I feel like as a parent of a self conscious teen l had to go from “well, sorry it makes you feel embarrassed when [you need to pre bolus, your Dexcom alarms loudly in class, your principal thinks you’re carrying a phone in school, or whatever the momentary humiliation was] but it’s gotta be done” to “what part of this is really bothersome and let’s come up with ways to make it liveable–would this work? What do you think?”. Eventually they do need to learn to be comfortable in their T1 skin…but that is really hard when they’re at a self-conscious age or it’s all new. We found that many behaviors around age 12-13 that we thought were just irresponsible, turned out to be about feeling embarrassed to take care of diabetes business in front of friends.
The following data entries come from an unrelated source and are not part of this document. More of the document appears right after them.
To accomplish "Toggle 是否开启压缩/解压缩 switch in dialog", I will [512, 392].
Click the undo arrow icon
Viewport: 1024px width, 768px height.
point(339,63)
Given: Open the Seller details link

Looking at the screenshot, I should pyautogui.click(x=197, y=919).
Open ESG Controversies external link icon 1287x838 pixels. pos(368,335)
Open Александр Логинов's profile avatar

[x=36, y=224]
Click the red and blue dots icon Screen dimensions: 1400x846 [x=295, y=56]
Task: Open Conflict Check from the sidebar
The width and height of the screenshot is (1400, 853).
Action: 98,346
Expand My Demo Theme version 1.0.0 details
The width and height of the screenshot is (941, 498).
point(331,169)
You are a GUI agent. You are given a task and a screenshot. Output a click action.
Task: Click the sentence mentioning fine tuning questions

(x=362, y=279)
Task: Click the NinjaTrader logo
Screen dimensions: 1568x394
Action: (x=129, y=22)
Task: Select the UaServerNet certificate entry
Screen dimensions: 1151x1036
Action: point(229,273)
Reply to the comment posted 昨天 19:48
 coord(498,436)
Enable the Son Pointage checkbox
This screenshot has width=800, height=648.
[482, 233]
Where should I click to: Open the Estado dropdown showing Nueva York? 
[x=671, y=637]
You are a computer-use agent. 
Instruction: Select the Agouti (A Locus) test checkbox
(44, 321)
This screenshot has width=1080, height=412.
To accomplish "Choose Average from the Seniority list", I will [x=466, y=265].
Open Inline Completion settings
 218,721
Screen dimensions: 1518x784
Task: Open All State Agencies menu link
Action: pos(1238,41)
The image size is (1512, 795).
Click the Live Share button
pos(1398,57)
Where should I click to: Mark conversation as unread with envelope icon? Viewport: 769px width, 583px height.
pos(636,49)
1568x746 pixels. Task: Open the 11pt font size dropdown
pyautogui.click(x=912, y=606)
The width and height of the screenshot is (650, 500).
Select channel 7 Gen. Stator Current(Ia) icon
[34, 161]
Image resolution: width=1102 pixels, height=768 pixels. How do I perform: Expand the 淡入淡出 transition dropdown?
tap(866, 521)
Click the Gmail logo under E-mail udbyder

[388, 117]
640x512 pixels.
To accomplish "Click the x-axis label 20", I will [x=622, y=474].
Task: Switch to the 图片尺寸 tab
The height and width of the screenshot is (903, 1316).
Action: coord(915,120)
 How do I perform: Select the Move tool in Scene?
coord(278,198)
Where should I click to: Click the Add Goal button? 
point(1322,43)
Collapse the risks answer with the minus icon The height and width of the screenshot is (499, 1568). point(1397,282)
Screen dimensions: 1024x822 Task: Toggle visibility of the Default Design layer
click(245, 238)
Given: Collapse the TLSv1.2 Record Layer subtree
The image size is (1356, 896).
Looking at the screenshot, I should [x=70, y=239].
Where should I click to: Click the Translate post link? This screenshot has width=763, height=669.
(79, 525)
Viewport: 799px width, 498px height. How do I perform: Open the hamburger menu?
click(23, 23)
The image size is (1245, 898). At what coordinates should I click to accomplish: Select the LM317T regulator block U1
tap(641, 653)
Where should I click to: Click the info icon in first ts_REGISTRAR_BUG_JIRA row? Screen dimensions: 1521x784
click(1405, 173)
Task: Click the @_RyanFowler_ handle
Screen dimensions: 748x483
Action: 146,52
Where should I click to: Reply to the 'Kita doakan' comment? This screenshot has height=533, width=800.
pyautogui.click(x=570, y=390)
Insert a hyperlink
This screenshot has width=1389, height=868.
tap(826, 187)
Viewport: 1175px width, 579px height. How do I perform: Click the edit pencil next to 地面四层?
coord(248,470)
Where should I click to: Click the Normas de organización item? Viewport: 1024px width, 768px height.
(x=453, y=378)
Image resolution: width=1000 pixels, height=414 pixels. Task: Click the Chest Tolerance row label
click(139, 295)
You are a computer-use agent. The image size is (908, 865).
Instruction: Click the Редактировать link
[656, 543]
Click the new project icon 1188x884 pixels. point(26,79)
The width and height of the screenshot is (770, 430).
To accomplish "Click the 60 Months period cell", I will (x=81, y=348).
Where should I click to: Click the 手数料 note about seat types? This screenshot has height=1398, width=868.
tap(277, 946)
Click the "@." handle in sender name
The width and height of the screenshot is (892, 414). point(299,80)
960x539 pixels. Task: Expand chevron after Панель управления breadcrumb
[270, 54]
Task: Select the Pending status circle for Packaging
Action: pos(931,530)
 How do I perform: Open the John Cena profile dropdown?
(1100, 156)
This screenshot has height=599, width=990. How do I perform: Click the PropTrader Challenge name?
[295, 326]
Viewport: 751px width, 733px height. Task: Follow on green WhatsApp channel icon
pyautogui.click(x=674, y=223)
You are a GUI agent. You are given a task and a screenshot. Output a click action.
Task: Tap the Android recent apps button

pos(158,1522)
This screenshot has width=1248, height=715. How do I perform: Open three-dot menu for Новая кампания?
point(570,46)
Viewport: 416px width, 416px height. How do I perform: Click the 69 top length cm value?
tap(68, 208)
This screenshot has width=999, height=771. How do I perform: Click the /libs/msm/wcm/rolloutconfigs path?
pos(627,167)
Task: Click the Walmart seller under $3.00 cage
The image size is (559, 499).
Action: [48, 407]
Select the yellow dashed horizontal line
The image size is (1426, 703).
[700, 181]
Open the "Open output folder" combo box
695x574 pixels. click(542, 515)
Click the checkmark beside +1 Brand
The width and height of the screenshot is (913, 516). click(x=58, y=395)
And at least in our case I feel like it helped to acknowledge the feeling as legit (even if I didn’t really get it) and then involve him in working out a compromise that was safe. Some days when the Dex was driving him nuts, he chose to have a few days off and do frequent fingersticks (including at night) instead. Not ideal but not end of the world.

I also feel like peers helped in ways I couldn’t – one local friend his age diagnosed years earlier, and a bunch of friends from summer diabetes camp whom he stays in touch with by text. It only takes one kid who’s an outgoing confident “in your face” type to make the whole group feel more cool.

Of course all his non-D friends seem equally humiliated about whatever feature makes them “stand out” :blush:. I was a swimmer at that age and was convinced my head looked super weird in a swim cap!


@katiereeder Man, I feel like this reply could be filed under the things that kids say that break your heart thread. Because it broke my heart just a little bit. Although, when I got toward the end and realized that your son has found some friends who also have T1 and who can be “in-your-face” that makes me smile.

As far as the shirts for swimming go, have you thought about rash guards? I don’t know if he’s past that point yet, but they sell some cool longsleeve rash guards. On the plus side, they also offer sun protection!

And cheers to you as a parent for being able to make a course correction on how you interacted with your son. It would be a lot easier to just tell him to suck it up and deal, but it seems like you had some valuable insights that will help him become more comfortable in his own way.


My son might be one of those “in your face” T1s :slight_smile:

Right after he was diagnosed, he wore his Dexcom on his thighs under his swimming briefs. But I read a really obnoxious question on Quora from someone complaining about their coworker injecting in the cafeteria, and had a long discussion with him about how important it be for him to live his life the way he needs and wants to, not the way other people want to tell him to.

Since that time, he has been totally open about his diabetes management. He does not discuss it unless someone asks, but he does everything he needs to do in public, in class, at the table in restaurants etc. Not in a showy manner but not in hiding either, just as he would sneeze or walk.


Michel, it’s great to hear that your son is this open and comfortable, and I bet it derives from what you guys are modeling as parents! My son is also pretty relaxed now about bolusing etc in public, but I remember him struggling at first. I also remember thinking I could never breastfeed in a restaurant…five kids later, we all get more comfortable in our skins, haha!

As the parent of another (non-D) “in your face” child who has a particular talent for being a little TOO comfortable in his own skin (peeing on the playground, anyone?) I try to appreciate and see the plus side of both personalities… and that I don’t have to deal with two of either :grinning:.


“As far as the shirts for swimming go, have you thought about rash guards?”

Oh yeah, we are all about the rash guards…but I make the kids all do that due to being too cheap and lazy to sunscreen five boy torsos and being a paranoid parent trying to prevent melanoma!